##### ページ抜粋
ツイッターでの引用は難しいだろうなぁ

だいぶ前に新聞協会の引用条件をお勉強した事がありましたが、今日は復習も兼ねてのものです。お手軽に行きたいのでwikipediaを基本的なソースにします。まず「引用以外の合法な無断利用」があります。えらい表現ですが、引用どころか転載しても構わない条件とすれば良いでしょうか。

  • 一般に周知させることを目的とした転載を禁止する旨の表示がない「行政機関等の名義の下に公表された広報資料等」は、出所を明示すれば、行政機関に無断で説明の材料として新聞や雑誌などの刊行物に転載して構わない。
  • 学術的な性質を有するものでない、政治上、経済上、社会上の時事問題に関する、転載・放送・有線放送を禁止する旨の表示がない、新聞又は雑誌に掲載して発行された論説等も、出所を明示すれば、新聞社等に無断で他の新聞等への転載、放送・有線放送・放送対象地域を限定した「入力」による送信可能化による放送の同時再送信をして構わない。
  • 公開して行われた政治上の演説・陳述又は裁判手続きにおける公開の陳述も、同一の著作者のもののみを編集せずに、出所を明示すれば、著作者に無断で転載等して構わない

ここで無断転載できるものとして、

  • 行政機関等の名義の下に公表された広報資料等
  • 学術的な性質を有するものでない、政治上、経済上、社会上の時事問題に関する、転載・放送・有線放送を禁止する旨の表示がない、新聞又は雑誌に掲載して発行された論説等
  • 公開して行われた政治上の演説・陳述又は裁判手続きにおける公開の陳述
この3つは「無断転載禁」でなく「出所を明示すれば」ば無断転載OKとなっています。ただし新聞・雑誌・テレビ等はまず「無断転載禁」となっていますし、前にお勉強した通り、記事の著作権は可能な限り拡大しようとされているので事実上、無断転載は無理だと思ったほうが良いでしょう。なお無断転載が可能なケースについては文化庁著作物が自由に使える場合wikipedia以外のものについても解説されています。

ただ文化庁のルールにも判り難いところがあって、

時事の事件の報道のための利用(第41条)

 著作物に関する時事の事件を報道するために,その著作物を利用する場合,又は事件の過程において著作物が見られ,若しくは聞かれる場合にはその著作物を利用できる。同様の目的であれば,翻訳もできる。
##########
##### データ抜粋
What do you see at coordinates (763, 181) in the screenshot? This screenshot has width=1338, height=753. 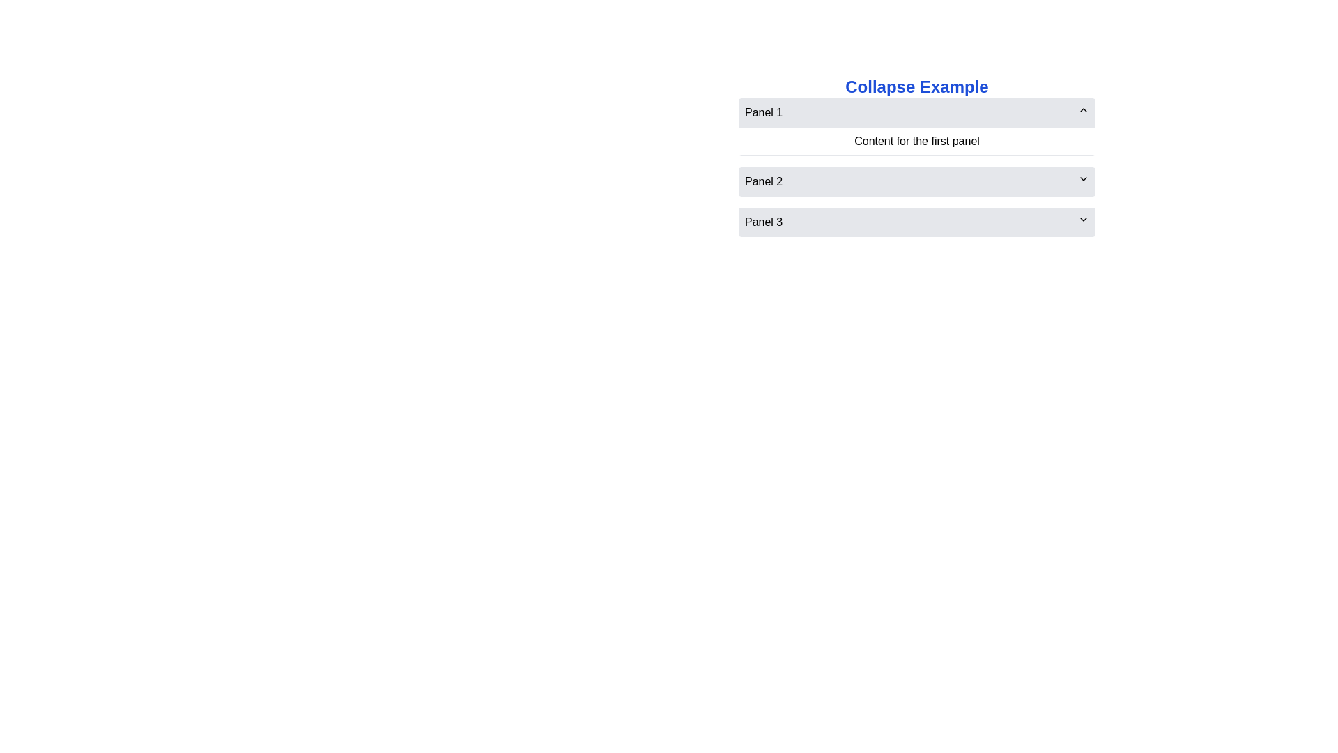 I see `text displayed in the Text Label that shows 'Panel 2', which is part of the second collapsible panel in a list of panels` at bounding box center [763, 181].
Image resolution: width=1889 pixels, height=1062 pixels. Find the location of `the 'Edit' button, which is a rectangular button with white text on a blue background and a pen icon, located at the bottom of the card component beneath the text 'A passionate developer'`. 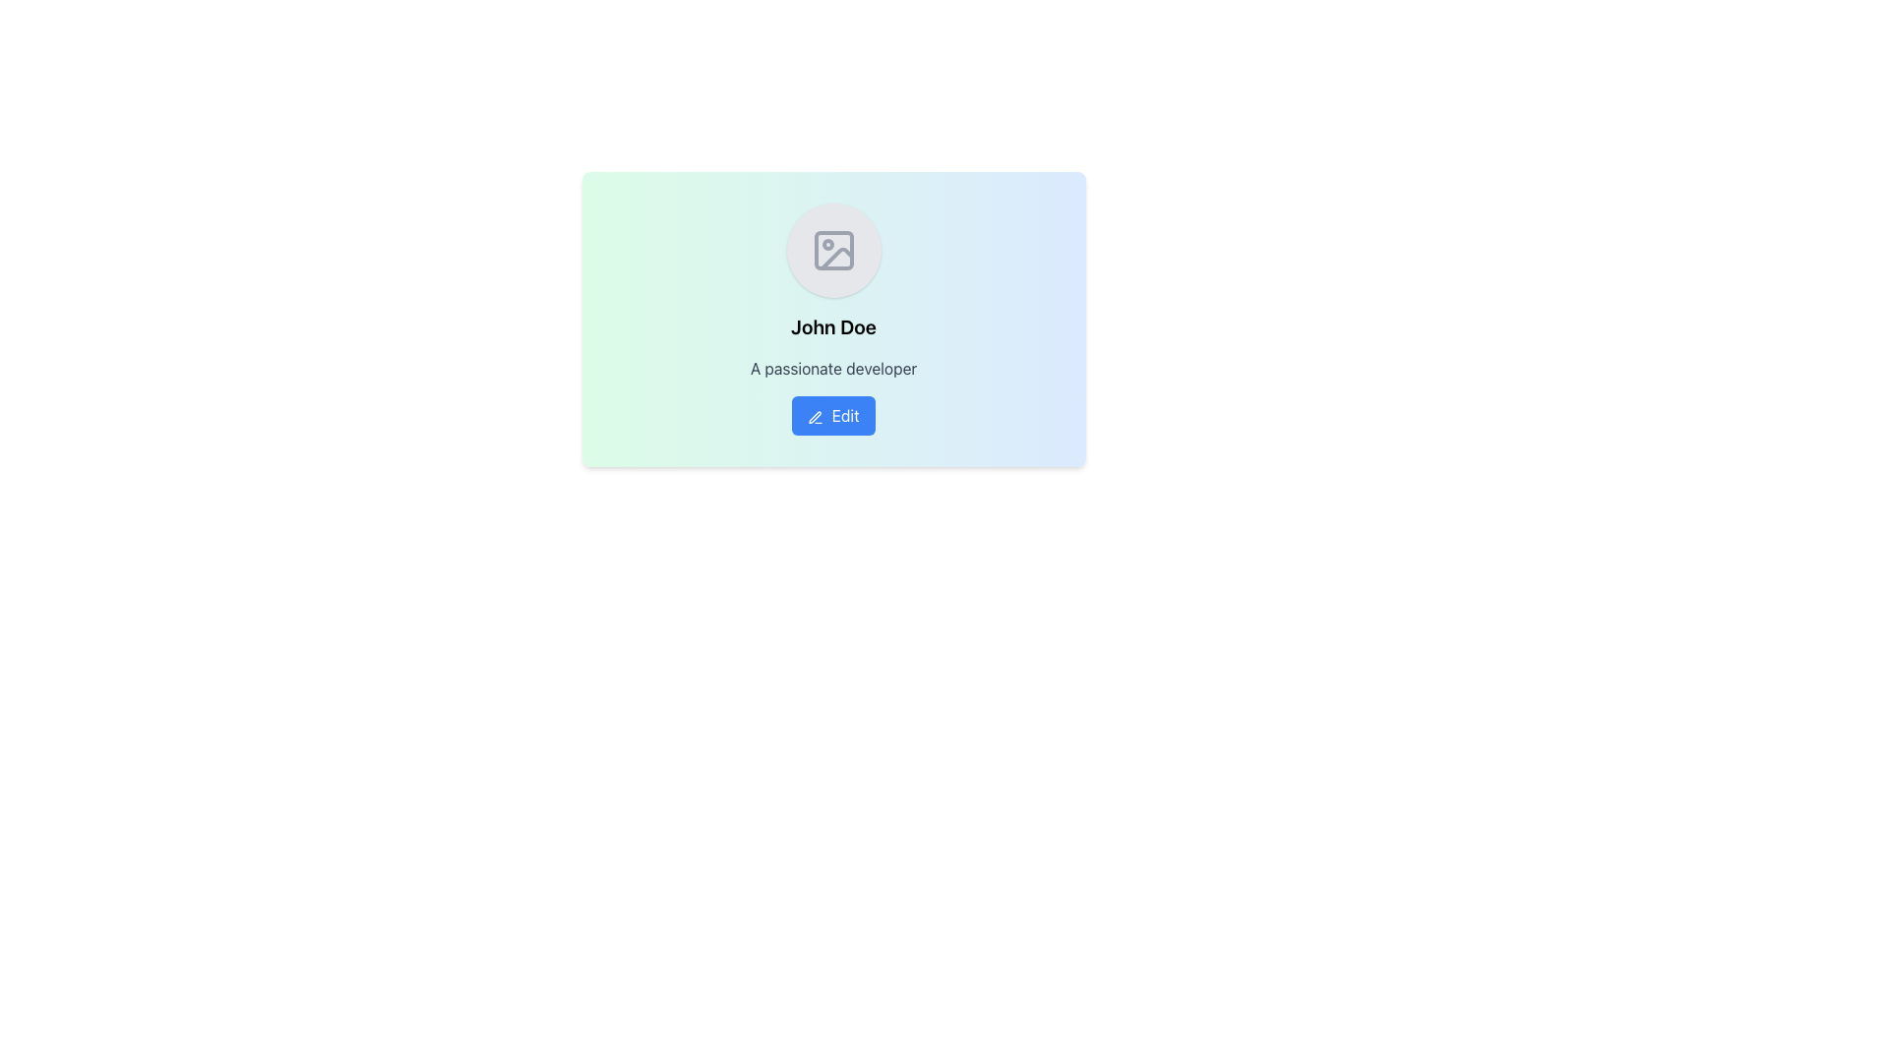

the 'Edit' button, which is a rectangular button with white text on a blue background and a pen icon, located at the bottom of the card component beneath the text 'A passionate developer' is located at coordinates (833, 415).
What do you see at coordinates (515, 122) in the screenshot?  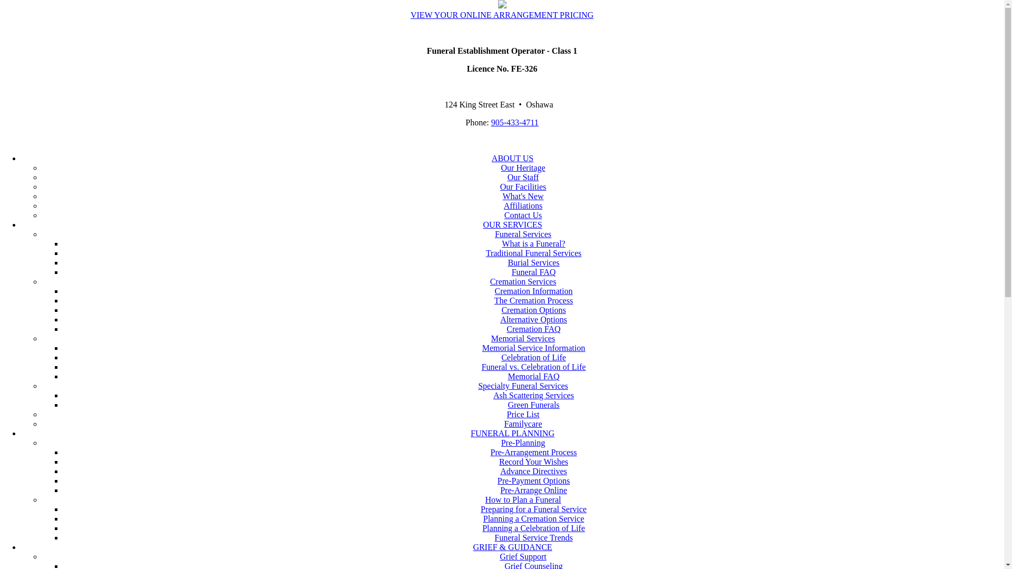 I see `'905-433-4711'` at bounding box center [515, 122].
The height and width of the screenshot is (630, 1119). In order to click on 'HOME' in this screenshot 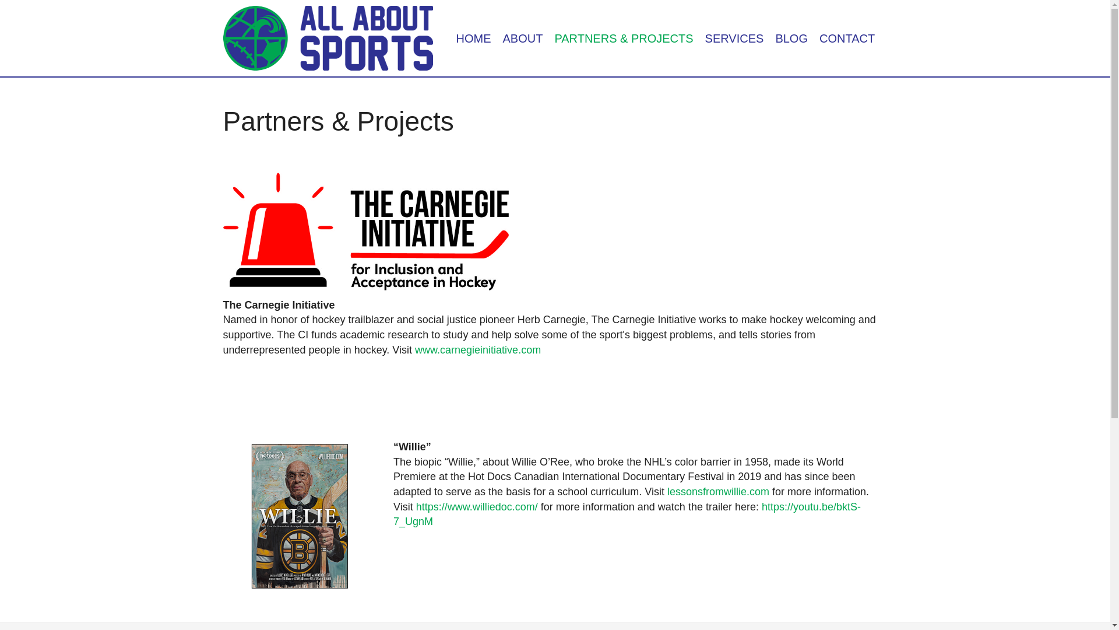, I will do `click(473, 37)`.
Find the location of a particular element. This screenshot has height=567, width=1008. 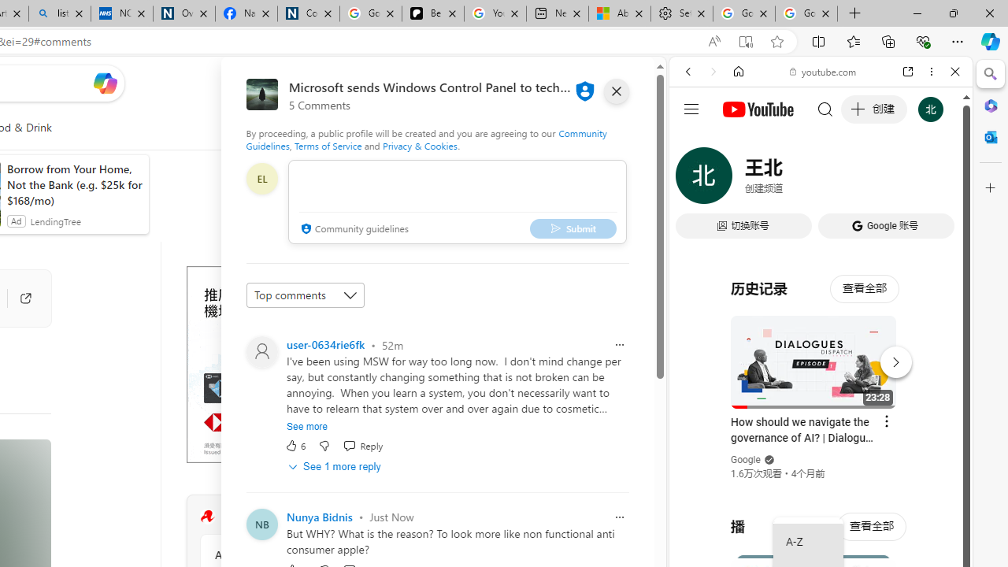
##########
• **依頼内容**
上にある引用と転載についての文章のうち、「ツイッターでの引用は難しいだろうなぁ」と「条件とすれば良いでしょうか。」の間の部分を、その両端も含めて一字も変えずに書き写すこと。

• **解答例**
ツイッターでの引用は難しいだろうなぁ

だいぶ前に新聞協会の引用条件をお勉強した事がありましたが、今日は復習も兼ねてのものです。お手軽に行きたいのでwikipediaを基本的なソースにします。まず「引用以外の合法な無断利用」があります。えらい表現ですが、引用どころか転載しても構わない条件とすれば良いでしょうか。